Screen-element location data
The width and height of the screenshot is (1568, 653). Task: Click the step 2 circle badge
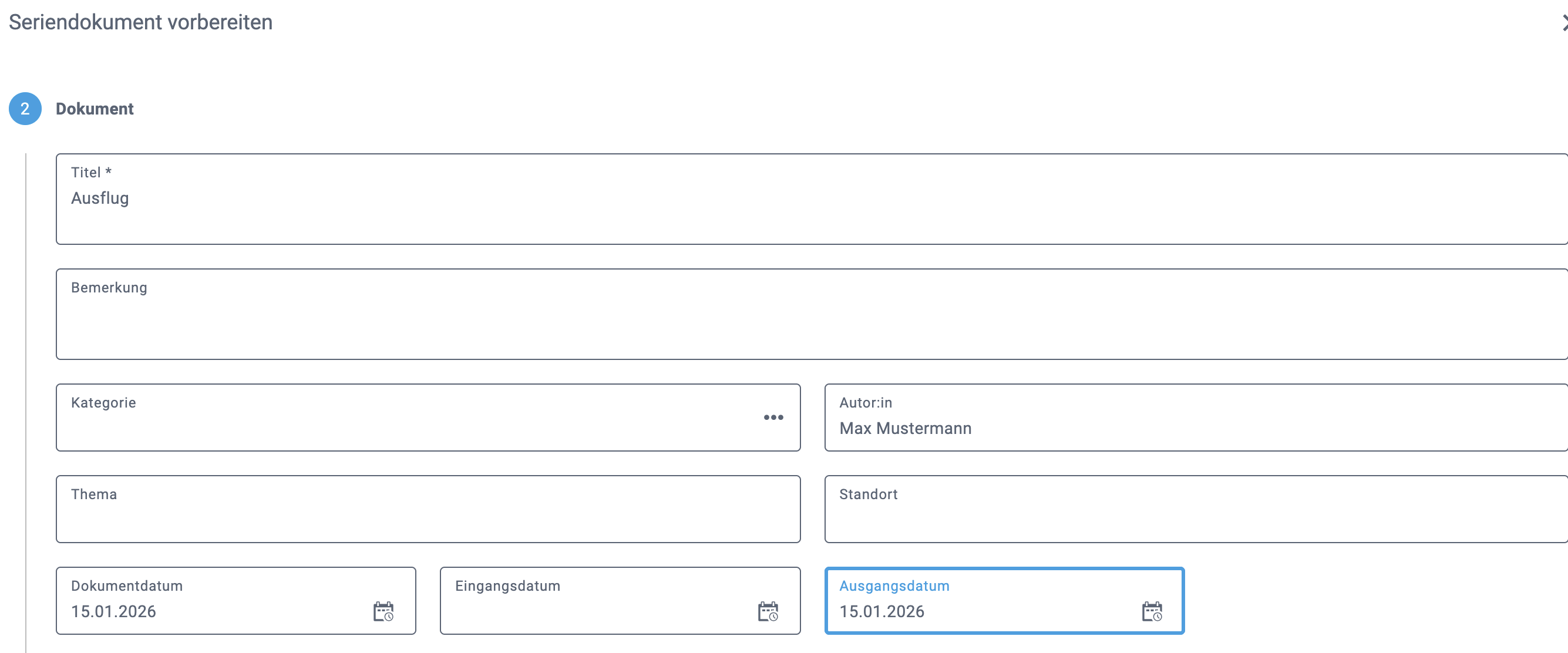(x=25, y=109)
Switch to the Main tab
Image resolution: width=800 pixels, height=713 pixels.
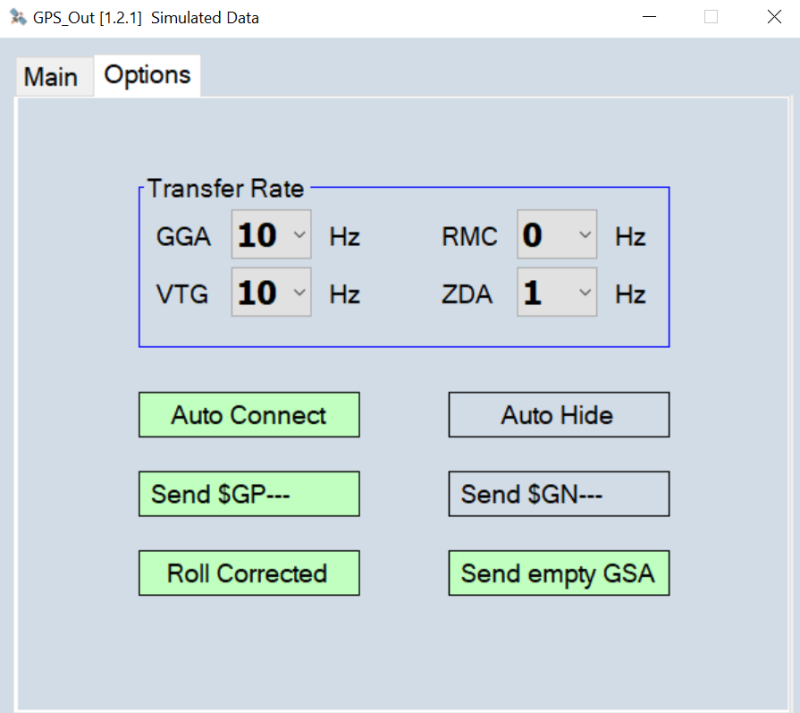click(x=51, y=77)
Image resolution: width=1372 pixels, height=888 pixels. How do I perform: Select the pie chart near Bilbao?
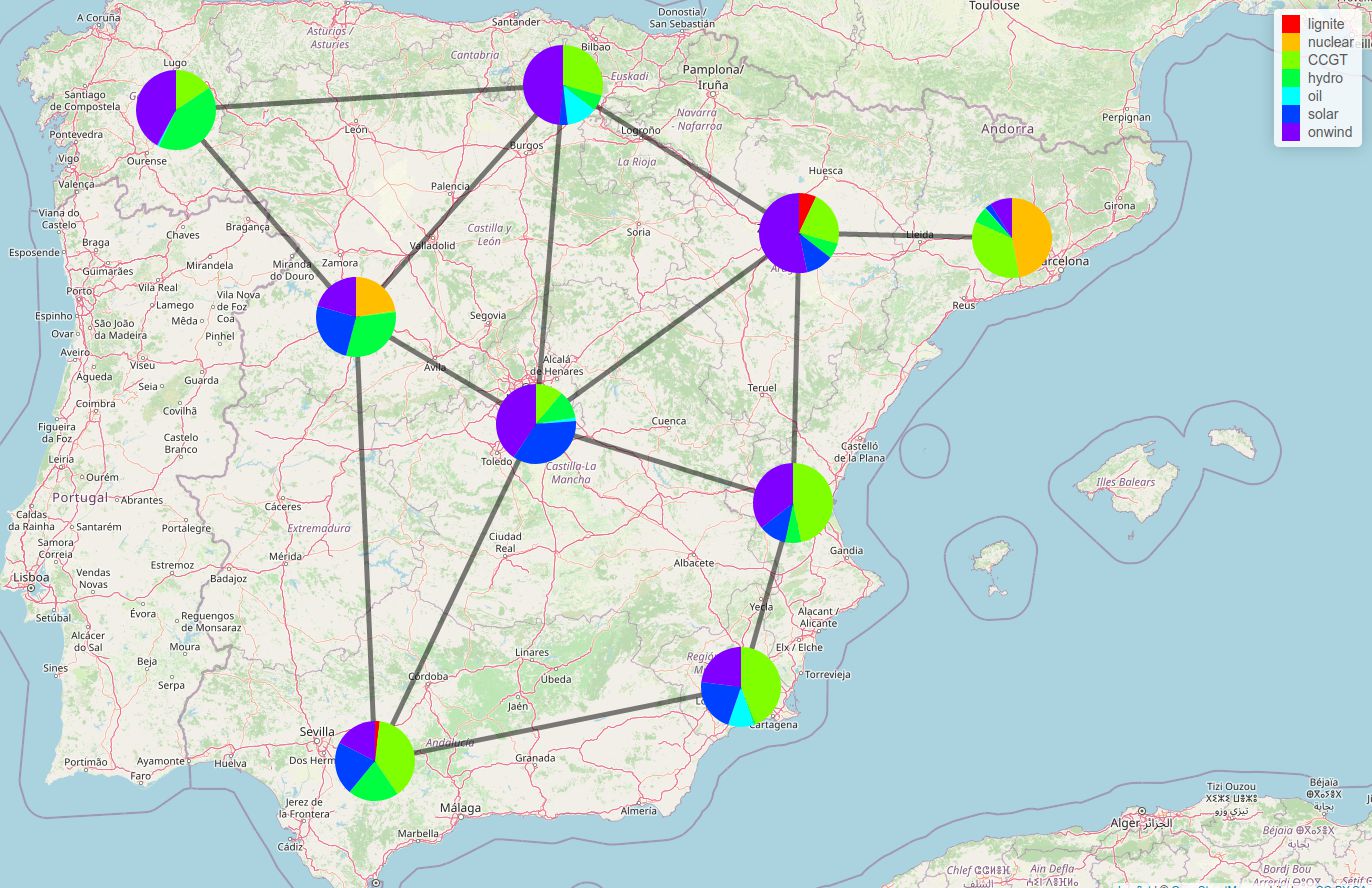563,85
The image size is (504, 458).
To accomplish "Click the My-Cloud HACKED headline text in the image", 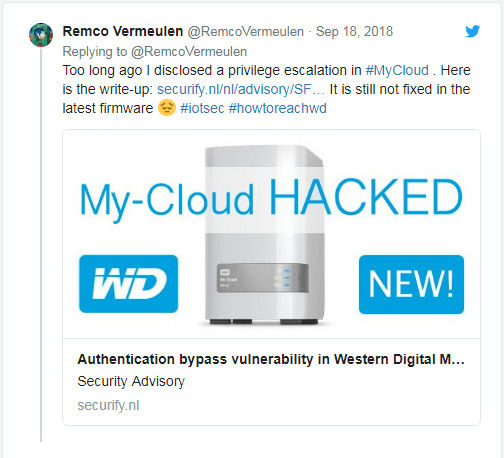I will click(271, 198).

Given problem:
Write out the data from its start through the line containing "click(x=51, y=77)", putting "Home" wherever "Main" appears and keeping everything else the same. Leave out the pictures.

Solved exercise:
The width and height of the screenshot is (1568, 653). Task: Click the step 2 circle badge
(x=25, y=109)
Switch to the Home tab
Image resolution: width=800 pixels, height=713 pixels.
click(x=51, y=77)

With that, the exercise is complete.